There are two things Love Life Season 2 does at the start to establish itself as a more than worthy successor to the first season: it offers an absolutely lovable, flawed main character, and it presents him in a pretty un-romantic comedy situation. Jackson Harper’s Marcus is magnetic, and not just because he’s hot or because he’s funny. His whole personality as a person who is constantly putting on a show for others rather than living life for himself is utterly relatable and appealing as a character. In part, because he’s constantly putting on a show, it means we’re constantly seeing different sides of his personality. Jackson Harper acts it all so darned well, to the point where you can certainly tell when he’s feeling genuine joy, even when it’s fleeting, compared to when he is just putting on a happy face to seem appealing to other people. And this episode puts him through some tough things, so those breaks between the acts hit hard and have you in total empathy all the way through.
It’s unclear whether depicting Marcus’s wife Emily (Maya Kazan) as a perpetrator of their boring life was a framing device designed to make Marcus more quicky sympathetic or if she’ll return later in the show, so I’ll reserve judgment on how I feel about her portrayal. But Mia (Jessica Williams) is a great first love interest for this season. Marcus and Emily are still together and Emily is totally unaware of Marcus’s concerns about their dwindling love.

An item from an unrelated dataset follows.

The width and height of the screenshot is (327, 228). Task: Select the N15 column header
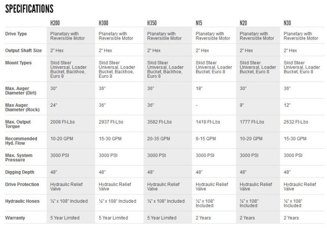pyautogui.click(x=199, y=23)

So starting off with a plot where the main character becomes infatuated with a woman who is also in a relationship is certainly not your typical rom-com fair. She’s totally electrifying as she asks awkward questions and gets under Marcus’s skin. You can’t help but understand exactly why he’s crushing so hard on her.
The opening episode of Love Life Season 2 also sets up potential long-term questions for Marcus to have to navigate. This episode focuses heavily on how Marcus has never particularly dated Black women before. He has this pointed out to him pretty starkly and has multiple moments where his position in Black political and social standings are called into question. It’s surely a theme that will resonate throughout his story as he explores what love means for him.
Love Life Season 2 starts off on exactly the right foot with a captivating performance from its new main actor and an opening premise totally outside of the typical rom-com tropes. I absolutely cannot wait for the rest of the season.
Love Life Season 2 is streaming now on HBO Max.
Love Life Season 2 - Episode 1 "Mia Hines"
-
8.5/10
TL;DR
Love Life Season 2 starts off on exactly the right foot with a captivating performance from its new main actor and an opening premise totally outside of the typical rom-com tropes. I absolutely cannot wait for the rest of the season.